Quite often, people will upgrade, patch critical envs or even run manual commands by ssh. As we know, changes bring instability. Some may even cause frustrating issues or strange behaviors. If we can have a detail list of all previous changes, the trouble shooting might be easier. But how we can achieve that?
Changes happen in below typical ways:
- By infrastructure code, such as chef, puppet. Provisioning a new env, or push latest update, etc.
- SSH commands. People may login and change directly.
- Through application’s GUI dashboard.
We can maintain a document and ask everyone to update it whenever he/she makes any changes to prod env. Yes, it is possible. However most likely, we will only get a misleading and outdated list.
Let’s divide and conquer the problem case by case.
For case #1, we usually use a configuration management tool to manage envs. The tool will help us to automatically check the status and make proper changes. So the tool should be aware of all the changes it makes. Fortunately modern tools like Chef, puppet provide us this facility.
Then we can find the update history and detail change list in /root/chefupdate/*.txt
For case #2, people run commands directly in servers: 1. check service status. 2. stop/start service 3. edit config files 4. install/remove packages. This is certainly not recommended, since it’s hard for us to track and audit the changes. However it will keep happening in the near future, since old habits die hard. And it’s usually faster, for urgent issues.
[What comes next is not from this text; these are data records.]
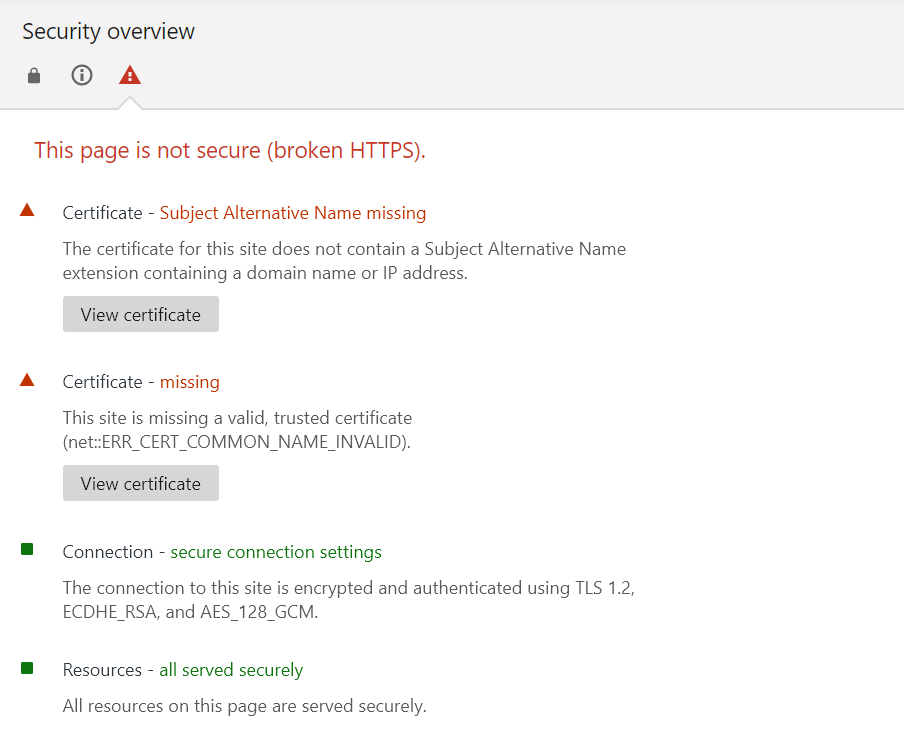This screenshot has height=745, width=904.
Task: Click the 'secure connection settings' green text
Action: pos(276,552)
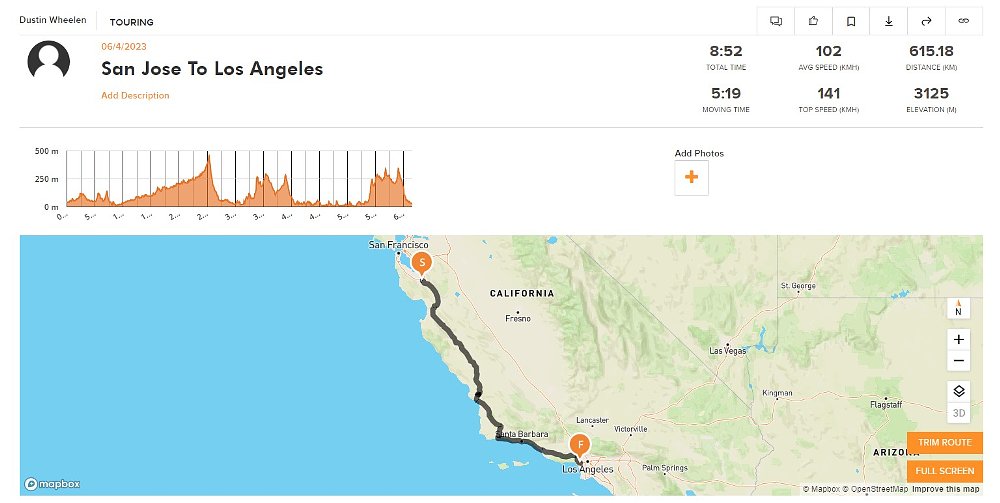
Task: Reset map north with compass icon
Action: pos(958,309)
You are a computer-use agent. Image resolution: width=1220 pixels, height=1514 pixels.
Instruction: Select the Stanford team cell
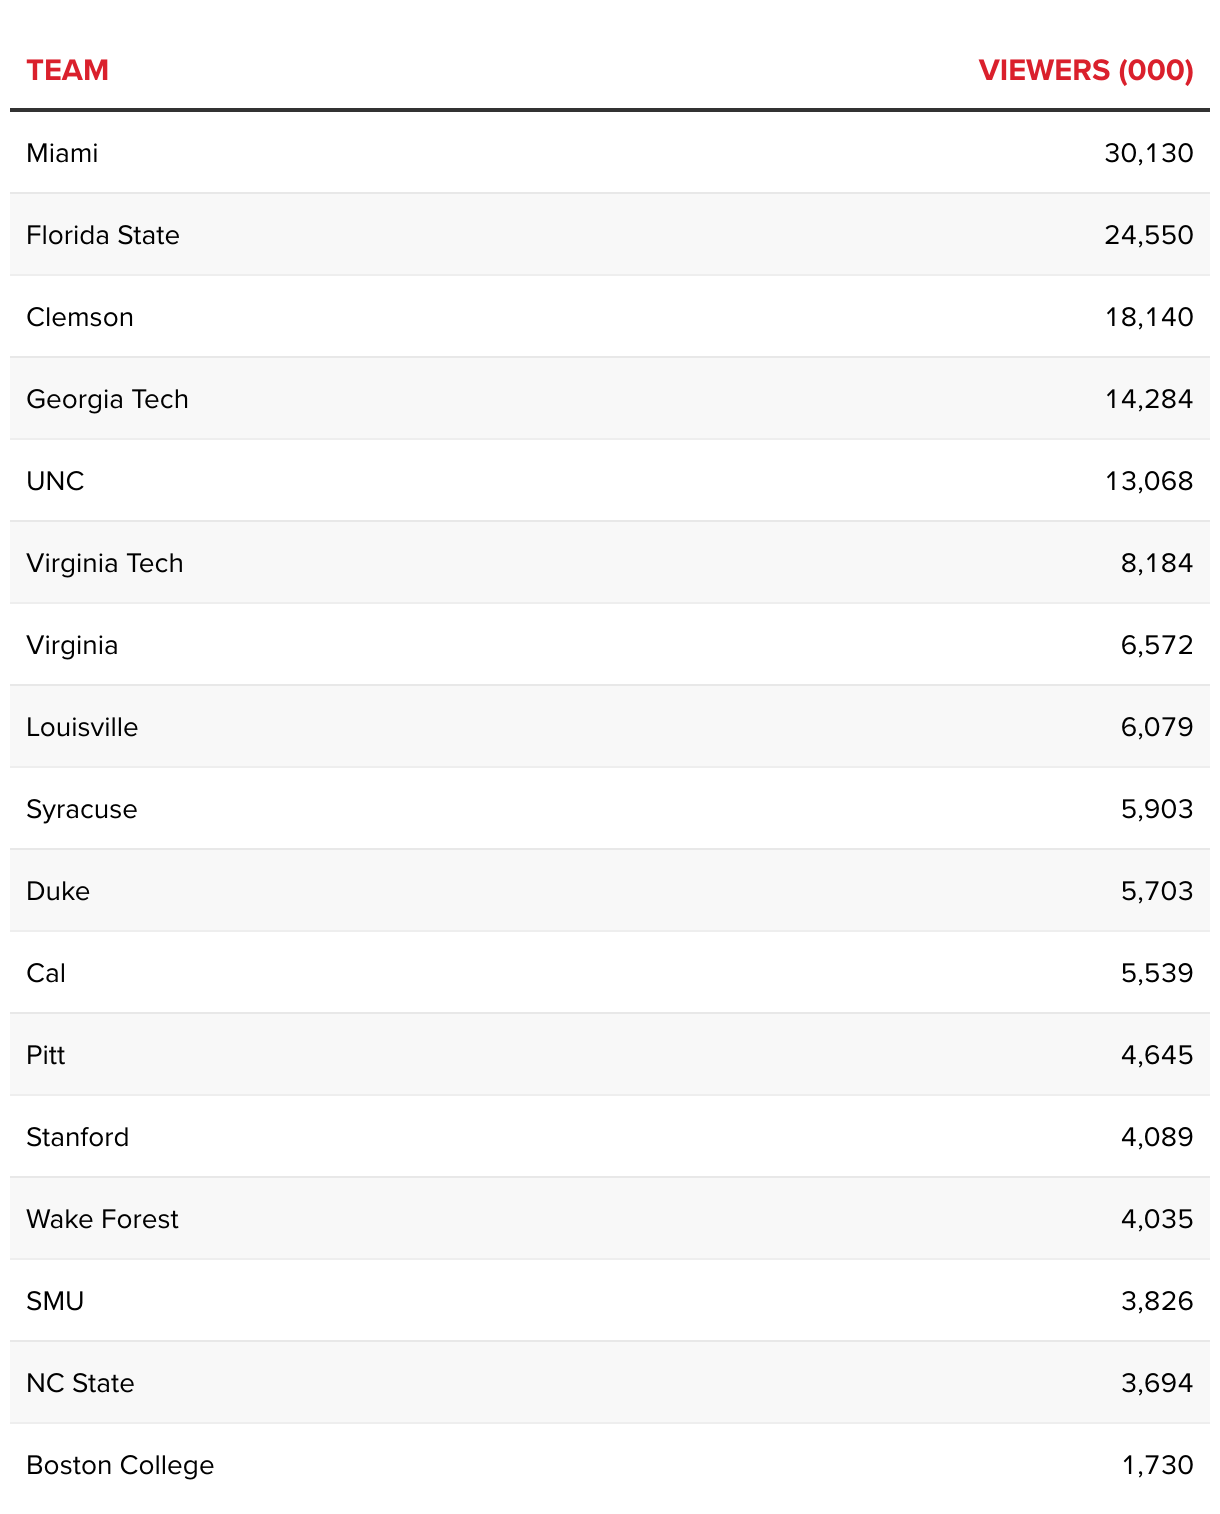point(78,1137)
Though we can’t forbide people to take this short cut, it doesn’t mean we can’t do anything. For example, we can provide a shell runner with a wrapper. Then ask people to use this tool, whenever they want to run commands. Personally I think it’s a bit over-killing and hard to enforce. So I choose another method. Enable people to run shell commands from Jenkins Jobs. From Jenkins history in GUI, we can easily dig out what commands people have issued and input/output of the commands. Meanwhile we can gradually revoke ssh priviledge from the team.
For case #3, currently I don’t have good solutions, just expecting the application will write critical audit log messges.
As a conclusion, we’d better use automation tools like case 1 as much as possible. Thus we can track all changes automatically without extra effort. Definitely it’s hard to keep all unexpected changes under control. And it will be a long battle. What is your experience and thinking, my friend?